About Our Lab
The Burridge lab works in the field of pharmacogenomics (precision medicine), cardio-oncology, cardiovascular disease modeling, regenerative medicine, cancer, and cultivated meat, using induced pluripotent stem cells (iPSCs) as our model. We specialize in large-scale hiPSC projects that required reprogramming, sequencing, editing, differentiating, and phenotyping hundreds of hiPSC lines.
We are responsible for a number of firsts including: the first directed cardiac differentiation protocol (Burridge et al., 2006), the first non-integrating reprogramming of blood to iPSC (Burridge et al., 2011), the first chemically defined differentiation protocol (Burridge et al., 2014), the first demonstration that doxorubicin-induced cardiotoxicity is a genomic disease (Burridge et al., 2016) and most recently, the first cost-effective method of culturing iPSC (Kuo et al., 2020).
Ongoing projects include;
- Studying the role of the genome in complex disease traits, understanding how single genetic variants modulate drug efficacy and toxicity, predicting which patients will experience successful therapy or suffer adverse drug responses, and discovering new drugs to overcome these complications.

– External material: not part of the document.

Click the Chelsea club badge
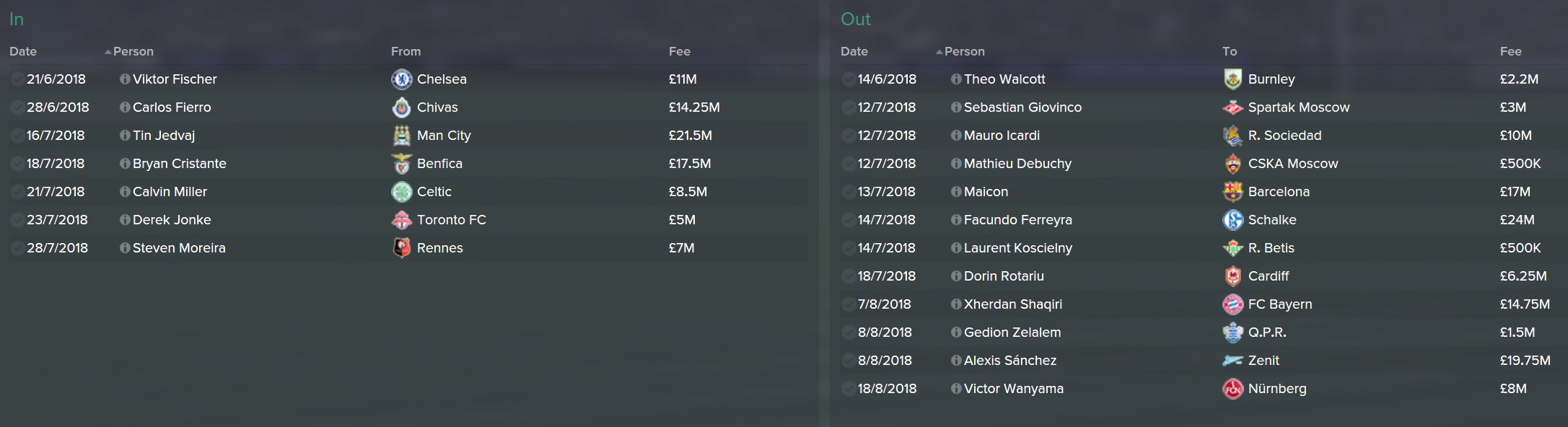This screenshot has height=427, width=1568. pos(401,79)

- Developing new tools to reprogram, culture, and differentiate iPSC in an efficient and cost-effective manner to improve the use, scale, and ubiquity of these across all areas of research.
- Studying the genomics of arrhythmia and sudden cardiac death and devising precision medicine-led drug discovery.
- The applications of iPSC and direct reprogramming in regenerative medicine, repairing the heart after a heart attack or ameliorating the effects of heart failure.
- How heritable (germline) variation influences cancer progression, oncology drug efficacy, and acquisition of resistance.
- The applications of iPSC-derived cells for cultivated meat.